Hence, many of the injection attacks and activities are validated by this theorem at an abstract level. It’s kind of reassuring to me that such a simple theorem validates so much work that is done in this manner in computer science.

Although this theorem seems a little counter intuitive in a sense - can we really always find $g$?? - it isn’t much work (and I encourage people to try it) to formalise this into a neat proof.

But what have we done here? Well, in a sense, we’ve shown in an abstract way that we can move ‘information’ between storage in the inputs of a function, into the computer itself, and vice versa.

The amazing thing, for me, is that it doesn’t matter how we formulate computation for this to still work.
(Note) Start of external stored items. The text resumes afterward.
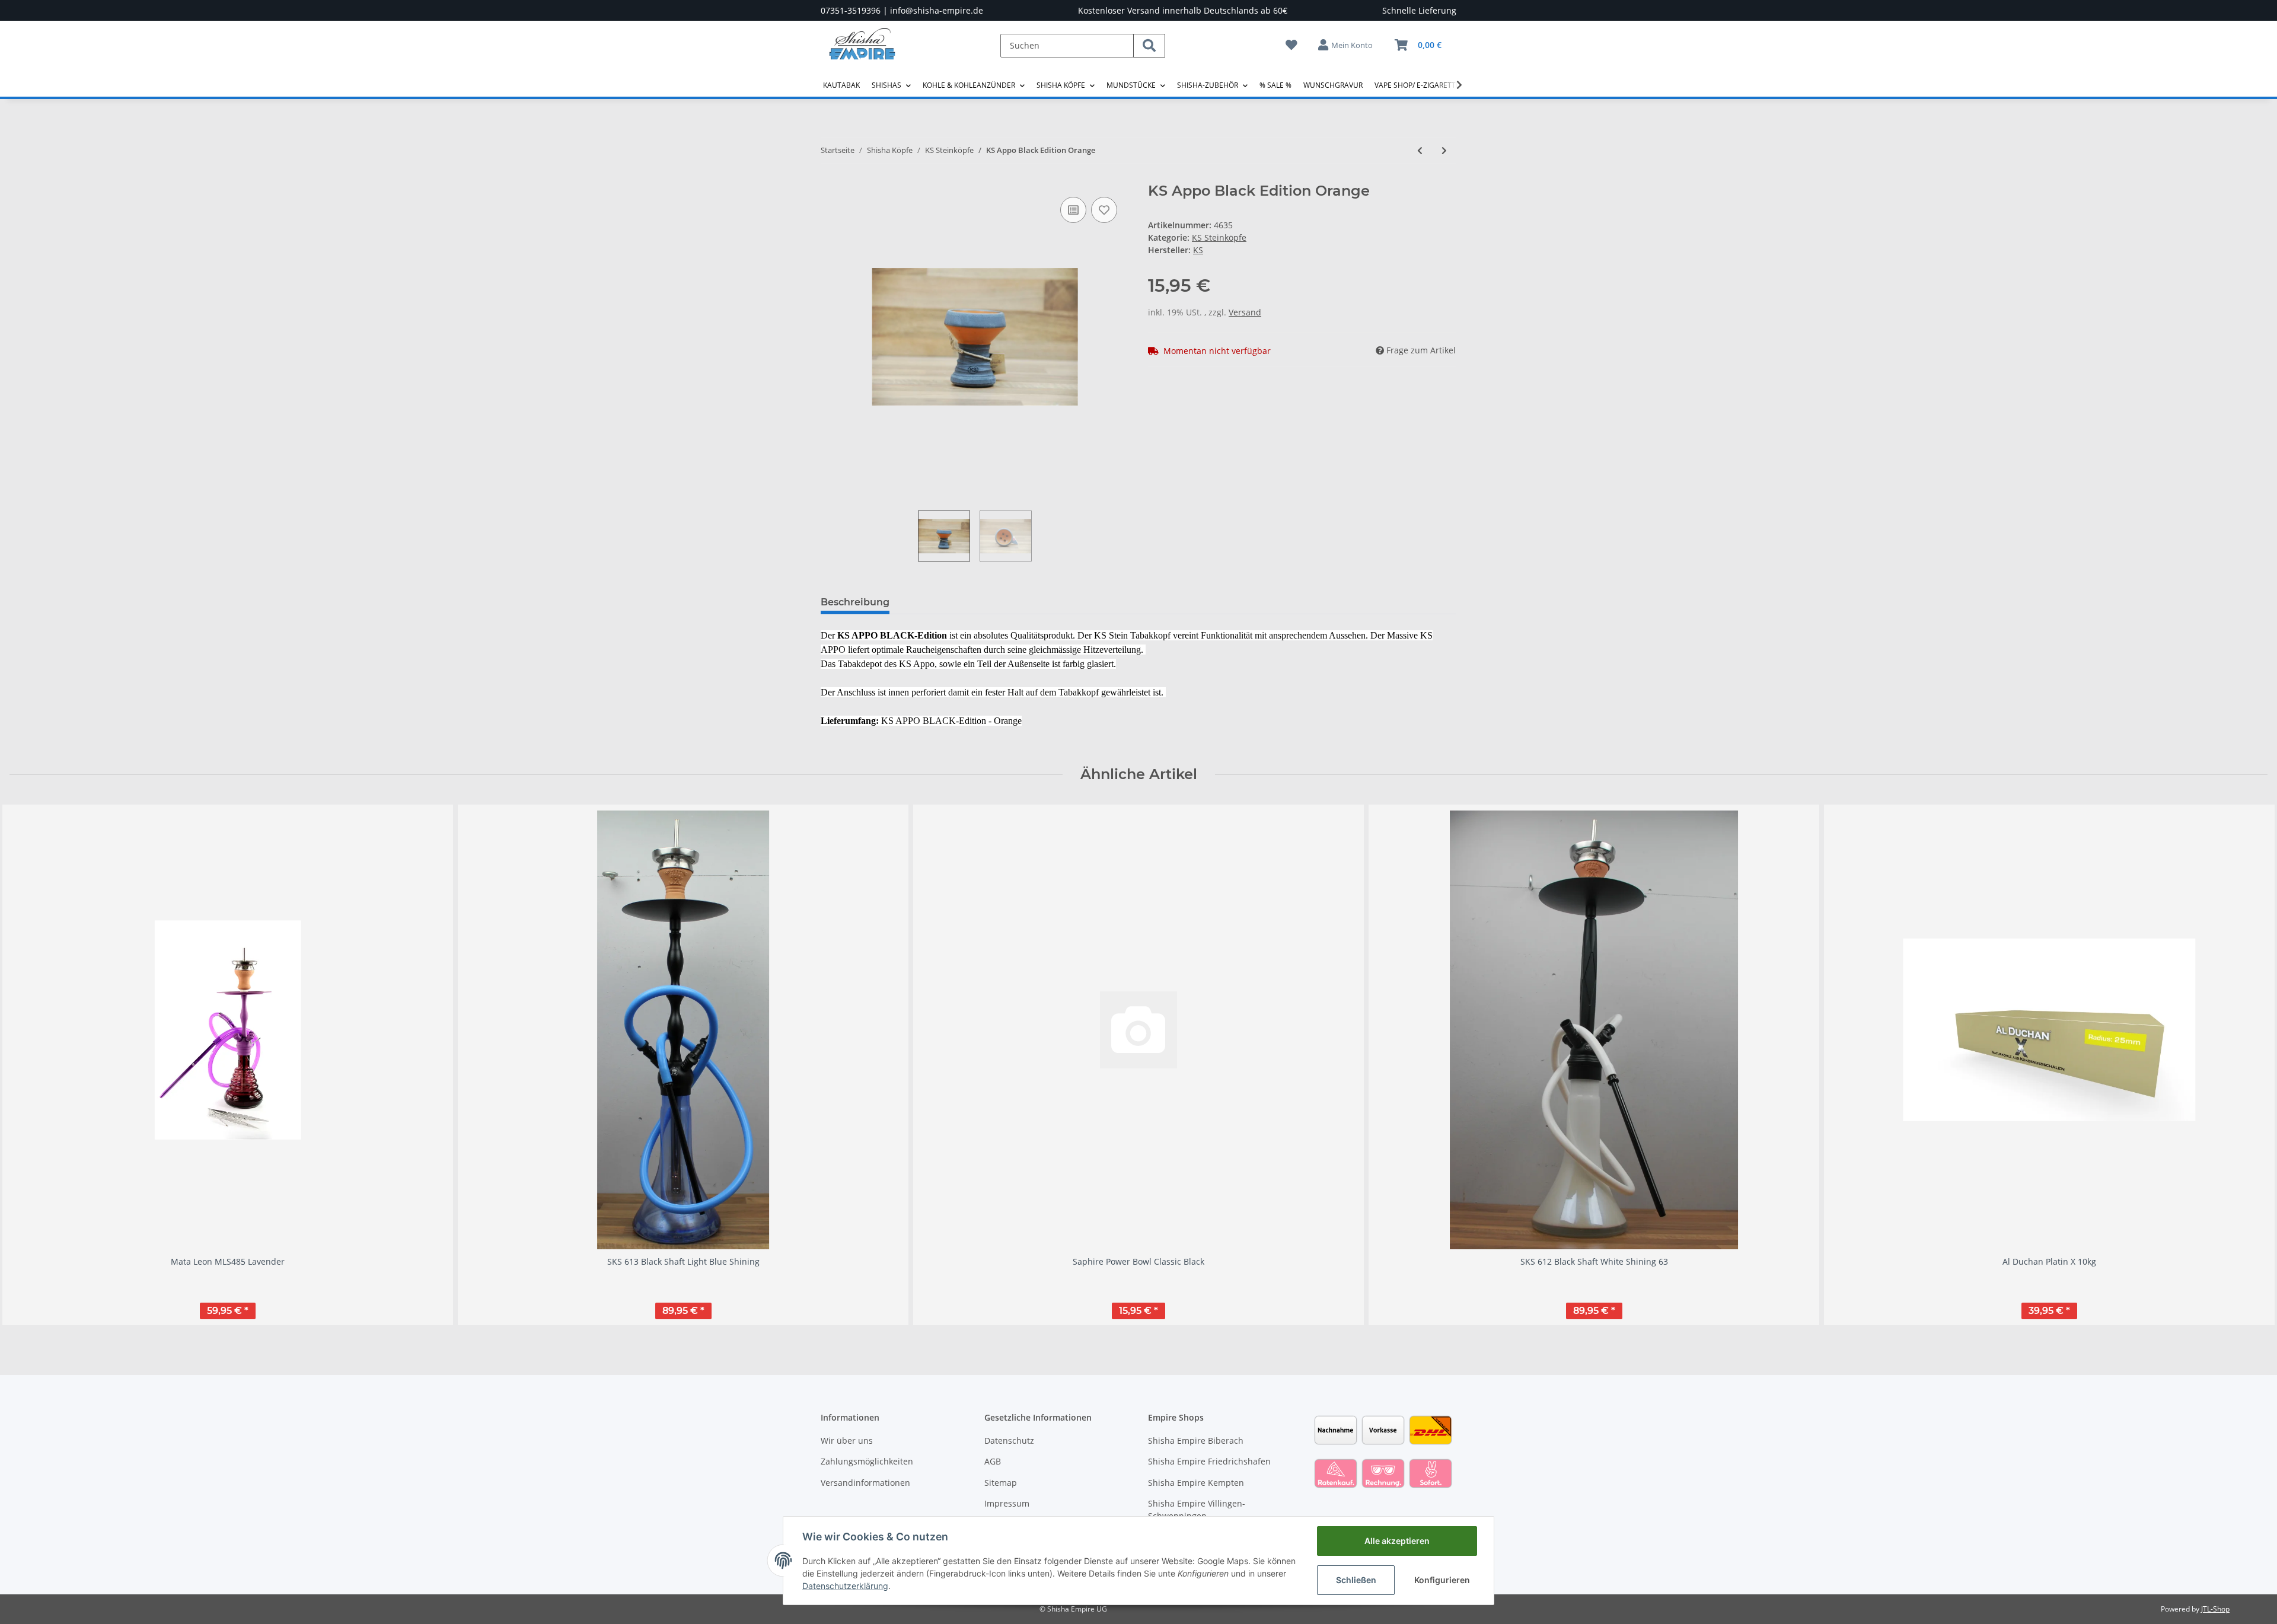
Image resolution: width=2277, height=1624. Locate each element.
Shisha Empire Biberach (1195, 1440)
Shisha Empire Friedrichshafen (1209, 1461)
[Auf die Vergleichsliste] (1073, 210)
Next (2248, 1064)
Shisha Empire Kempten (1196, 1482)
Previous (29, 1064)
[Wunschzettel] (1291, 45)
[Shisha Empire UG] (862, 53)
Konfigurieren (1442, 1580)
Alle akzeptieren (1397, 1541)
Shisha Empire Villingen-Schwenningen (1196, 1509)
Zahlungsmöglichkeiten (867, 1461)
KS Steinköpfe (1219, 237)
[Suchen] (1149, 46)
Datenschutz (1009, 1440)
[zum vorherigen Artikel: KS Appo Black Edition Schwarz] (1420, 150)
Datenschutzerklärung (845, 1586)
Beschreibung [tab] (855, 602)
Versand (1245, 312)
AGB (992, 1461)
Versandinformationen (865, 1482)
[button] (1346, 45)
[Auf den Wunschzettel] (1104, 210)
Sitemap (1000, 1482)
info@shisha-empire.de (936, 10)
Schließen (1356, 1580)
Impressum (1006, 1503)
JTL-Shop (2215, 1609)
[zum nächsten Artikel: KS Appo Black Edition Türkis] (1444, 150)
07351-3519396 (851, 10)
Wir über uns (847, 1440)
It also amazes me that a deeper ramification is seldom spoken of - the fact that we must be sensitive to where our ‘information’ is in computation. By coding an algorithm, you are storing some information. By writing down an algorithm into a text file as, say, C code for storage on the same computer, you are storing the same information. The act of compiling this code is nothing ‘magical’ - it is a direct and computable translation process of an ‘effective procedure’/algorithm into another form. Likewise, there is nothing to stop you passing a program as input to another program. (this observation is key to proving the Halting Problem).

Future Work

I’m hoping to write some overviews of the following:

  • The Halting Problem Without Tears (Unless you work in AI)
  • Recursion theorem
  • Universal Turing Machine theorem
  • Post’s Problem (maybe in a few parts)
  • Friedberg-Muchnik theorem and Priority Arguments

Maybe it’s of interest? If not, it’s a fun exercise for me.